Weird that they claim to use arbitrary graphs, while in reality it's a weird subclass of DAGs with one-vertex loops kind of allowed, except they don't really make sense to be represented as loops.
I think the paper "Algorithm of Thoughts: Enhancing Exploration of Ideas in Large Language Models" (AoT) is big competitor with this paper. It shows that we can get similar results to Tree of Thoughts just by using a single query. AoT seems to be even surpassing ToT in some of the experiments.
I keep feeling that LLMs are one direction to address the thorny "common sense" issue of AI. Mountains of training text incorporate, probably, most common sense (and a lot of nonsense). It's beautiful to see so many ideas come out currently to make better use of the models. Including the fast progress made with image generation.
The point of using number sorting for this paper is that its
A) difficult to impossible for an LLM to do in a single pass
B) easy to verify the correctness.
In general, the point isn't finding things that only an LLM can do, but find things that LLMs can do with decent results at lower cost than getting a human to do it.

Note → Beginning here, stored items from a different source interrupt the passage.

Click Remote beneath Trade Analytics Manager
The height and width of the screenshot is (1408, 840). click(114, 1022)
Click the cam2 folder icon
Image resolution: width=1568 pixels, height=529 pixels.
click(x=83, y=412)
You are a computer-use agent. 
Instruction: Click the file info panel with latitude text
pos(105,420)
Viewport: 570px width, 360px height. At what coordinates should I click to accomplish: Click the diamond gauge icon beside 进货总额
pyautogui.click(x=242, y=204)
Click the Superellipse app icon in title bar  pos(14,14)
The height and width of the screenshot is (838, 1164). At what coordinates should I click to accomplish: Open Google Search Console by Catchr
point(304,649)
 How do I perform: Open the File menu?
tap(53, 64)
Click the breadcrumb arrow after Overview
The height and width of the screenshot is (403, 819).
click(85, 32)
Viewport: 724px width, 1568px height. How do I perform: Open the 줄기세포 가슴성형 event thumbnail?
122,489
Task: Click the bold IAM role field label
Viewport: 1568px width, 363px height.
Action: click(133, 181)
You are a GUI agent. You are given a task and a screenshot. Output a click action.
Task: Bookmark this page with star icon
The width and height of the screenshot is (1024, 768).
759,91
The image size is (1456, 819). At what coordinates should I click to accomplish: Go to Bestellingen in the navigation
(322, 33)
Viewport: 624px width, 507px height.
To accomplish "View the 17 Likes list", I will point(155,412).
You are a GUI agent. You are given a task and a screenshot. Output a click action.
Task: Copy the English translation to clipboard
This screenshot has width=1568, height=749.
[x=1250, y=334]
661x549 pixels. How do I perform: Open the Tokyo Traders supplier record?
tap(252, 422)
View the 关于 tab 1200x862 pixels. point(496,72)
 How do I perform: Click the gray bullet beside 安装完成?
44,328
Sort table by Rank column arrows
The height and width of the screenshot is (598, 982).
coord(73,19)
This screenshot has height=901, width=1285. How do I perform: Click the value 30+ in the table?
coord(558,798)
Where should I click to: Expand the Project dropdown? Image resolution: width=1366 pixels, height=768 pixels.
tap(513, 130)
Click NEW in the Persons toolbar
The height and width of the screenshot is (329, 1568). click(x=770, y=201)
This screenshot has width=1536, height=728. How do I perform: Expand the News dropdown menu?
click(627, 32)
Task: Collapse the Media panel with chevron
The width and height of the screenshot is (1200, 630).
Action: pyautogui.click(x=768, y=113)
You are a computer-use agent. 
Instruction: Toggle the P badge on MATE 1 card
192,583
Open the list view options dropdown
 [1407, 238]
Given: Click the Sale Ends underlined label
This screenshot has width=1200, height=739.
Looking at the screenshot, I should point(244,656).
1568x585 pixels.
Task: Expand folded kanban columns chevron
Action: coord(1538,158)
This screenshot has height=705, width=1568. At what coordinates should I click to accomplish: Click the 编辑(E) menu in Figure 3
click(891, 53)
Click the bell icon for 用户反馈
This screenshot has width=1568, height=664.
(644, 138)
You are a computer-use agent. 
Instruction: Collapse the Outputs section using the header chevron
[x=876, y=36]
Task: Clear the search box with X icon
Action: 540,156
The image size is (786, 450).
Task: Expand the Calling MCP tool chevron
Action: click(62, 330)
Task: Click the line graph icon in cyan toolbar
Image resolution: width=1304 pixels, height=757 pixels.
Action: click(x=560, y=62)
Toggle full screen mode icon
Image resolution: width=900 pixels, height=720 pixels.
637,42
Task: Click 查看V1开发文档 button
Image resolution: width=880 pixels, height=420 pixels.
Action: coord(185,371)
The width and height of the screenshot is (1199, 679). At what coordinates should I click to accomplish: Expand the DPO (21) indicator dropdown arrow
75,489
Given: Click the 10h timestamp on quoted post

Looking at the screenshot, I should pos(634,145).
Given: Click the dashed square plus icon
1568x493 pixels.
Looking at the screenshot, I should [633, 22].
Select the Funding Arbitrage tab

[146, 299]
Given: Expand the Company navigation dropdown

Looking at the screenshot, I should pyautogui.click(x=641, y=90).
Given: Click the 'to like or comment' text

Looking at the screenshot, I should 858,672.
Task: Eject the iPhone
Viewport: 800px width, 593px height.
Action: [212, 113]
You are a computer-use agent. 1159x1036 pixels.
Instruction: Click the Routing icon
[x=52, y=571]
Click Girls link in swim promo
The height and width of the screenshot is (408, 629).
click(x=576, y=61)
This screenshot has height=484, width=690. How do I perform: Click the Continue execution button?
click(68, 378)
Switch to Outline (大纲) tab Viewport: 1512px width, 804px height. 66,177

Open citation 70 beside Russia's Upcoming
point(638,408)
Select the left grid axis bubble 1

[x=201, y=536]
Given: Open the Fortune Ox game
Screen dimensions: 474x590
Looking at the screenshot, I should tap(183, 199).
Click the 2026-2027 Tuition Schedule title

It is only difficult for a LLM to sort a list of numbers if the list is longer than half of the context window. (Source: I tested this myself[1]). The sorts are not error-free every time, but with sufficient training they become error-free the vast majority of the time, even for long lists. This is not especially surprising because transformers are capable of directly representing sorting programs.[2]
Of course you can train a neural network to sort numbers, but I'm talking about a general LLM which hasn't been trained to sort numbers specifically. Training a GPT network to sort numbers is not what I would consider to be a Large Language Model.
I don't think efficiency is important at this point. Finding that it's possible "this way" opens the door for more work and more applications. (Which doesn't prevent others to already work on efficiency.)
How well do these papers replicate? In some of experiments with GPT-4 I've seen chain-of-thought style prompting make answers noticeably worse than plainly asking a question once.
I was focusing more on an engineering perspective; modeling a complex LLM-and-code process as a dependency graph makes it easy to:
- add tracing to continuously measure and monitor even post-deployment
- perform reproducible experiments, a la time-rewinding debugging
- speed up iteration on prompts by caching the parts of the program you aren't working on right now
My test case was using GPT4 to implement the operators in a genetic algorithm, which tbh is a fascinating concept of its own. I drifted away after a while (curse that ADHD) but had a great time with the project in the meantime.